Volume 1, Number 41, October 11, 2004     

Sadly, thousands of our fellow Floridians have not been able to rest easy because their homes have been destroyed or damaged and they are trying to rebuild.  For storm victims who have been trying to work with their insurance company to get repairs started but feel they have not been treated fairly or compensated properly, I want you to know help is on the way.

I have created a new mediation program to give storm victims a way to fairly and quickly resolve claim disputes with their insurance company.

Any homeowner with a claim can participate in this program at no cost to them. For instance, mediation can help homeowners work out a settlement if a contractor quote varies from an insurance company damage estimate, or help decide whether a flood policy or a wind policy covers the damage.

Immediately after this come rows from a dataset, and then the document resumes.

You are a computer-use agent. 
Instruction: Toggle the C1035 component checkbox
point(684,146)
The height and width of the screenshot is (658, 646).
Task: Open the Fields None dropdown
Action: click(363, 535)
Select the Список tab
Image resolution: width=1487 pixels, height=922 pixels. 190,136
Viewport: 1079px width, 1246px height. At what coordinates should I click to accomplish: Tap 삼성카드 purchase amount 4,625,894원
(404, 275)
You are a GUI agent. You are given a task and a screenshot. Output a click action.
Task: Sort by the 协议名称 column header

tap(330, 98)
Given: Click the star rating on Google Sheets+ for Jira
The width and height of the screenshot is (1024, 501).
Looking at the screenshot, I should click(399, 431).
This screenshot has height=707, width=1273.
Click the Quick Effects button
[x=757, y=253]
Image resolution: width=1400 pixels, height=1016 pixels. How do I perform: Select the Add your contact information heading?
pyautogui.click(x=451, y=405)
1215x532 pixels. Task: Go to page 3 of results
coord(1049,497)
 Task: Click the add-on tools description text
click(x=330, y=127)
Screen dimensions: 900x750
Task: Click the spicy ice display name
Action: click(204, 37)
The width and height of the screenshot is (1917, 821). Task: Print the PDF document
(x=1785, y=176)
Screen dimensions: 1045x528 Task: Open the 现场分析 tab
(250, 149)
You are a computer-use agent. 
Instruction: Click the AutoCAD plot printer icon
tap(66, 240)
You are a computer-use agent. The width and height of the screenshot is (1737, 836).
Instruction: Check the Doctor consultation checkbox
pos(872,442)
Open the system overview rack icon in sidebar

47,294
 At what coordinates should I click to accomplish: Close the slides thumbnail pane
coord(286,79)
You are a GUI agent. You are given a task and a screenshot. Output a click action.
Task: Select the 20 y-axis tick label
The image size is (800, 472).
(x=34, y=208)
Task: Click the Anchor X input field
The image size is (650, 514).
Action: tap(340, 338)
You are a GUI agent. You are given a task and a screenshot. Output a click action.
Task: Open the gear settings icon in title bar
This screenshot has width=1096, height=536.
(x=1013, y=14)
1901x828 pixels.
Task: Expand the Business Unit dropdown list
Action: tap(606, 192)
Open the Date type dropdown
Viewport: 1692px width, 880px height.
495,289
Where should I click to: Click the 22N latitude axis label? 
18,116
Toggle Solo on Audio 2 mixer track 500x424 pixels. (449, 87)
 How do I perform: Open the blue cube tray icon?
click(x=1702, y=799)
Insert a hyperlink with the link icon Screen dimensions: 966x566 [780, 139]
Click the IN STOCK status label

We will have four mediation centers set up – the first one to open in Charlotte County followed by centers opening just south of Orlando, in Ft. Pierce and in Pensacola.

To schedule a mediation meeting call us at 1-800-22-STORM.

My best,

                        -- Tom Gallagher


Florida’s Chief Financial Officer Tom Gallagher announced the creation of a mediation program to give storm victims, at no charge to them, a way to quickly and fairly resolve claim disputes with their insurance company. 

“So many Floridians are hurting and struggling to start over.  My goal is to help them do that by getting their insurance claims resolved,” said Gallagher, who oversees the Florida Department of Financial Services.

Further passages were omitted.